- [Excerpt]:
-- Start --

Boardroom Alpha
S-1 primary document
HYNE · Registration Statement (Form S-1) · Filed June 17, 2025

Hoyne Bancorp IncS-1 exhibit

tm2517031d3_ex99-2.htm

  

Exhibit 99.2

 

RP® FINANCIAL, LC.
Advisory | Planning | Valuation

June 12, 2025

  

Boards of Directors

Hoyne Savings, MHC
Hoyne Financial Corporation
Hoyne Bancorp, Inc.
Hoyne Savings Bank
810 S. Oak Park Avenue

Oak Park, Illinois 60304

 

Re:          Plan of Conversion

Hoyne Savings, MHC
Hoyne Financial Corporation
Hoyne Savings Bank

 

Members of the Boards of Directors:

 

All capitalized terms not otherwise defined in this letter have the meanings given such terms in the Plan of Conversion (the “Plan”) adopted by the Boards of Directors of Hoyne Savings, MHC (the “MHC”), Hoyne Financial Corporation (“Hoyne Financial”), and Hoyne Savings Bank (the “Bank”). The Plan provides for the conversion of the MHC into the capital stock form of organization. Pursuant to the Plan, a new Delaware stock holding company named Hoyne Bancorp, Inc. (the “Company”) will be organized and will sell shares of common stock in a public offering. When the conversion is completed, all of the capital stock of the Bank will be owned by the Company and all of the common stock of the Company will be owned by public stockholders.

-- End --

- [Raw data]:
-- Start --

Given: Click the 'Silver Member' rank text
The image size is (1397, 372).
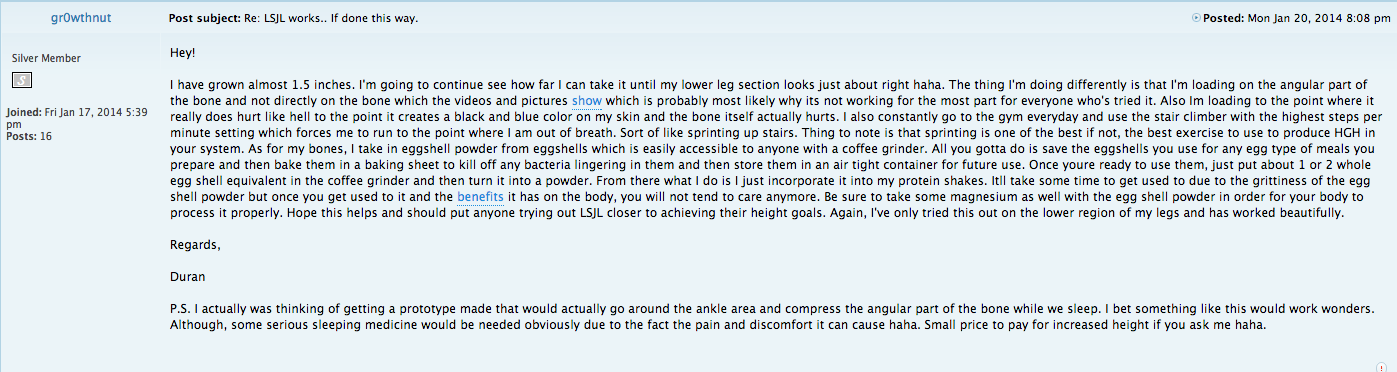Looking at the screenshot, I should pos(46,58).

-- End --

- [Tasks to carry out]:
- A) Reproduce the passage of the Hoyne conversion letter starting at "Members of the" and ending at "by public stockholders.".
- B) According to the Hoyne conversion letter, in which state will the new stock holding company be organized?

- [Solutions for each task]:
- A)
Members of the Boards of Directors:

 

All capitalized terms not otherwise defined in this letter have the meanings given such terms in the Plan of Conversion (the “Plan”) adopted by the Boards of Directors of Hoyne Savings, MHC (the “MHC”), Hoyne Financial Corporation (“Hoyne Financial”), and Hoyne Savings Bank (the “Bank”). The Plan provides for the conversion of the MHC into the capital stock form of organization. Pursuant to the Plan, a new Delaware stock holding company named Hoyne Bancorp, Inc. (the “Company”) will be organized and will sell shares of common stock in a public offering. When the conversion is completed, all of the capital stock of the Bank will be owned by the Company and all of the common stock of the Company will be owned by public stockholders.

- B) Delaware.